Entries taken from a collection
------------------------------------------------------------

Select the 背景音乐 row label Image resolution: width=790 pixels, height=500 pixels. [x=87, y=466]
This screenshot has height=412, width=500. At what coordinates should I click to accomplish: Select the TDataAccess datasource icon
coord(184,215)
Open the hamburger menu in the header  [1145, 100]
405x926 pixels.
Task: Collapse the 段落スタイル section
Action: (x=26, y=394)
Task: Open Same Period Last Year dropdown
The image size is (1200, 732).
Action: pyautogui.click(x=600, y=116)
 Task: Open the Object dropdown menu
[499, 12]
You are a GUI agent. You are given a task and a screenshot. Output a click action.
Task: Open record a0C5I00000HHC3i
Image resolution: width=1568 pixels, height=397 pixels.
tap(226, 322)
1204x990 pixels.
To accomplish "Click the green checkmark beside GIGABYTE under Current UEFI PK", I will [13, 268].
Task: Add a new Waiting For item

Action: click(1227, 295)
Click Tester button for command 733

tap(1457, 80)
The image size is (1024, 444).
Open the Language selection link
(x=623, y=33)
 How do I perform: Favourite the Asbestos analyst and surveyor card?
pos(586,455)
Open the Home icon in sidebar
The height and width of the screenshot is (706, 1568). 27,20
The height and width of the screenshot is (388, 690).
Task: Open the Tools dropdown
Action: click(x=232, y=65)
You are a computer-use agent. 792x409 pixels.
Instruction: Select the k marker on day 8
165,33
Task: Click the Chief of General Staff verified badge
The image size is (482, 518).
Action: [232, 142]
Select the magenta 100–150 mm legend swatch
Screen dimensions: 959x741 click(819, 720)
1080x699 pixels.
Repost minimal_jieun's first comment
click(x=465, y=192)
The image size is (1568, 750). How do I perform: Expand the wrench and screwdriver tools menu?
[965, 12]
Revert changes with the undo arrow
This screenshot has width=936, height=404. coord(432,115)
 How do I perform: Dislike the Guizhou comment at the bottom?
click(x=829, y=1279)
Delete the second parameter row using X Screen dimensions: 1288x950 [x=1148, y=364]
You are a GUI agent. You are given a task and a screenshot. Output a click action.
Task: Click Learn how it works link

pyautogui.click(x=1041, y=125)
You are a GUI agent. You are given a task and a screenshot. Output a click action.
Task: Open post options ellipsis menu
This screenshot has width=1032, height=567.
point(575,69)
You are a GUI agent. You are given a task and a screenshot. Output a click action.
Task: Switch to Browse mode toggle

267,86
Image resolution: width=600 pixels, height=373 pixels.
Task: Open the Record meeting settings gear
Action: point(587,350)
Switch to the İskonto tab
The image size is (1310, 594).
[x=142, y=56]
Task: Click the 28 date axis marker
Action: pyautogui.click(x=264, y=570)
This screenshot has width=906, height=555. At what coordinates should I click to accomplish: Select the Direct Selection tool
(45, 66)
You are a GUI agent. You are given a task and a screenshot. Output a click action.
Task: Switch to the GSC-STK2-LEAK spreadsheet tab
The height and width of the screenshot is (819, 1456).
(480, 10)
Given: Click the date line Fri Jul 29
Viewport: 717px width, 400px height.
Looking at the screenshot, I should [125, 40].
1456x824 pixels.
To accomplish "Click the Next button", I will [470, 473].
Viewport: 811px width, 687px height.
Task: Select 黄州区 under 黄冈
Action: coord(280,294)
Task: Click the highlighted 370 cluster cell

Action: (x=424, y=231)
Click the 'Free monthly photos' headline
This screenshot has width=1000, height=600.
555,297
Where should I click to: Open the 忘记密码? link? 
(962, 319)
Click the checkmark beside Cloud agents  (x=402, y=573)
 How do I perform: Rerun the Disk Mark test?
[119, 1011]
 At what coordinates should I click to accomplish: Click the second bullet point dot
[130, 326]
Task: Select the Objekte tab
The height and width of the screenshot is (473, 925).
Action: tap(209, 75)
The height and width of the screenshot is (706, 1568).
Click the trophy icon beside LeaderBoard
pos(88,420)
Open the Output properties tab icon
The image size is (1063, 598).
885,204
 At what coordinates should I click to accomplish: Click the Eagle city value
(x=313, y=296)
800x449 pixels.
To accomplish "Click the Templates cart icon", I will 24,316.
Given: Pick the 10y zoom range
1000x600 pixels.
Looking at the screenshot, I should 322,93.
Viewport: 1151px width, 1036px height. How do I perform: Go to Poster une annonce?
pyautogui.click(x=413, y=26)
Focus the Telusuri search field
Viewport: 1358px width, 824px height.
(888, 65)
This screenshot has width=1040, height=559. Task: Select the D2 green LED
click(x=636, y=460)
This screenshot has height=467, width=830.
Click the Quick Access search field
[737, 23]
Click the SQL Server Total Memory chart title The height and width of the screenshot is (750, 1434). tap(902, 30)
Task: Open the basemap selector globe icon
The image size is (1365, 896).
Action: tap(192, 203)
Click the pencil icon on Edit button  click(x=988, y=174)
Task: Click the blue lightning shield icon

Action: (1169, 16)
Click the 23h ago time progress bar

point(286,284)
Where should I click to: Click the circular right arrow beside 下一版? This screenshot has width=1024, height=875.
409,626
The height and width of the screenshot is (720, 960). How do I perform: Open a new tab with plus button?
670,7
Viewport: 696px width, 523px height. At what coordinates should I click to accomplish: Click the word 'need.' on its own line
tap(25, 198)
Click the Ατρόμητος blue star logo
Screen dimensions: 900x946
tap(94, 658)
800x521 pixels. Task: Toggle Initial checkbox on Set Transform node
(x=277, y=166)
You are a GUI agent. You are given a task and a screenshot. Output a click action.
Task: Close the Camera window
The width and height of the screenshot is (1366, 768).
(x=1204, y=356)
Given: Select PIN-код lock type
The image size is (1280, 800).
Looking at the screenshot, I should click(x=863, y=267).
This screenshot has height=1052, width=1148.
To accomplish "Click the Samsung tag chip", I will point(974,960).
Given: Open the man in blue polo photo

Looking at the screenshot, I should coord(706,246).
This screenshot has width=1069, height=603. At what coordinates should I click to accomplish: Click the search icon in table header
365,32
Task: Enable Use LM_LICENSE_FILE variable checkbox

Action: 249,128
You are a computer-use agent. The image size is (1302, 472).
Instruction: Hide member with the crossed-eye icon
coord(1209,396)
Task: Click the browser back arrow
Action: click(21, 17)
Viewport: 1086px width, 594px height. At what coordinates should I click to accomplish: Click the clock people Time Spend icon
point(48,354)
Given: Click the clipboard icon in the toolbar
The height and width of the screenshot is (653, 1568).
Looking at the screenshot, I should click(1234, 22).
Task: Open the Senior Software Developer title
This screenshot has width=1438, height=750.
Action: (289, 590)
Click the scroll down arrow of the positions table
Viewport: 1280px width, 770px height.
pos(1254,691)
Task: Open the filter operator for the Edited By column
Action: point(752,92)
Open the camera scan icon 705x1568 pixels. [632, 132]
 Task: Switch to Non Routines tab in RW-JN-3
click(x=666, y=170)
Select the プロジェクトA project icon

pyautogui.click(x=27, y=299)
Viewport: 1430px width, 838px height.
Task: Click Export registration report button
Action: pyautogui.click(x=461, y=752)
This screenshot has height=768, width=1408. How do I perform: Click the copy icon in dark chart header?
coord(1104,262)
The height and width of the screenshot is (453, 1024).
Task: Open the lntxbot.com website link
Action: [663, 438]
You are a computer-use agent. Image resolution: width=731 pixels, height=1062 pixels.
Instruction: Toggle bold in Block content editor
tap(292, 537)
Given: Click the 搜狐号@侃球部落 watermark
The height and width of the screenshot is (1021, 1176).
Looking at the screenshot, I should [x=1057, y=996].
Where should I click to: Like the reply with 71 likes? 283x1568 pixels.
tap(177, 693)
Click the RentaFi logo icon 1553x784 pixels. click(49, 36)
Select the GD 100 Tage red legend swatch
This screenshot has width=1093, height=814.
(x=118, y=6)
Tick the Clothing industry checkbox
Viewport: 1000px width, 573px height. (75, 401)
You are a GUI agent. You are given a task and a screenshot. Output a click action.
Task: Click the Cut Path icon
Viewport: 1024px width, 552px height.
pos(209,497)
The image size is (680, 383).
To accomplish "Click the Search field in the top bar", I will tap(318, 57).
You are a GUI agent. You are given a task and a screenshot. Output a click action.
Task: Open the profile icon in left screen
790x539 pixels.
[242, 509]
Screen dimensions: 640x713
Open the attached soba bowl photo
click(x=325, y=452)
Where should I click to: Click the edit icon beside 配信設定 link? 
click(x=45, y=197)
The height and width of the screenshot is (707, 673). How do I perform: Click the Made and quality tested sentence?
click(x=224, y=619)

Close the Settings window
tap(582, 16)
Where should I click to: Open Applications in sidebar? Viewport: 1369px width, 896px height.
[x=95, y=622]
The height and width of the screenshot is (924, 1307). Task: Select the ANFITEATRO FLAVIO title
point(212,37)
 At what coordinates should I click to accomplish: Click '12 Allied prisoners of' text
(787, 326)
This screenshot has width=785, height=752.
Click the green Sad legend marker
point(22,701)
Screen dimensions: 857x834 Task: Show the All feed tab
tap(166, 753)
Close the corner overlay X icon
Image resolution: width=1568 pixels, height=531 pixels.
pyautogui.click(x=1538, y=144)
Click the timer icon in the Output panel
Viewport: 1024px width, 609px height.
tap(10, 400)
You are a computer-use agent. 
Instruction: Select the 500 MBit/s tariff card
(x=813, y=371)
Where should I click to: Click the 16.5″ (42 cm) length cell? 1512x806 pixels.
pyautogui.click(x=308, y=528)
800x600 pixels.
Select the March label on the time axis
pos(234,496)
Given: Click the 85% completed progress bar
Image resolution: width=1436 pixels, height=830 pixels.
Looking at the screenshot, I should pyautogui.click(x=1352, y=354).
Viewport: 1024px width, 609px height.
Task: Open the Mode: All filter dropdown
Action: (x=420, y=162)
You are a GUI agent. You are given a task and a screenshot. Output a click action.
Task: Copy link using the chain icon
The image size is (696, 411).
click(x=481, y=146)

------------------------------------------------------------

All that is needed is the opening run of the data, given again exactly: please include every line from the first through the line with "Task: Open Same Period Last Year dropdown", both ends kept.

Select the 背景音乐 row label Image resolution: width=790 pixels, height=500 pixels. [x=87, y=466]
This screenshot has height=412, width=500. At what coordinates should I click to accomplish: Select the TDataAccess datasource icon
coord(184,215)
Open the hamburger menu in the header  [1145, 100]
405x926 pixels.
Task: Collapse the 段落スタイル section
Action: (x=26, y=394)
Task: Open Same Period Last Year dropdown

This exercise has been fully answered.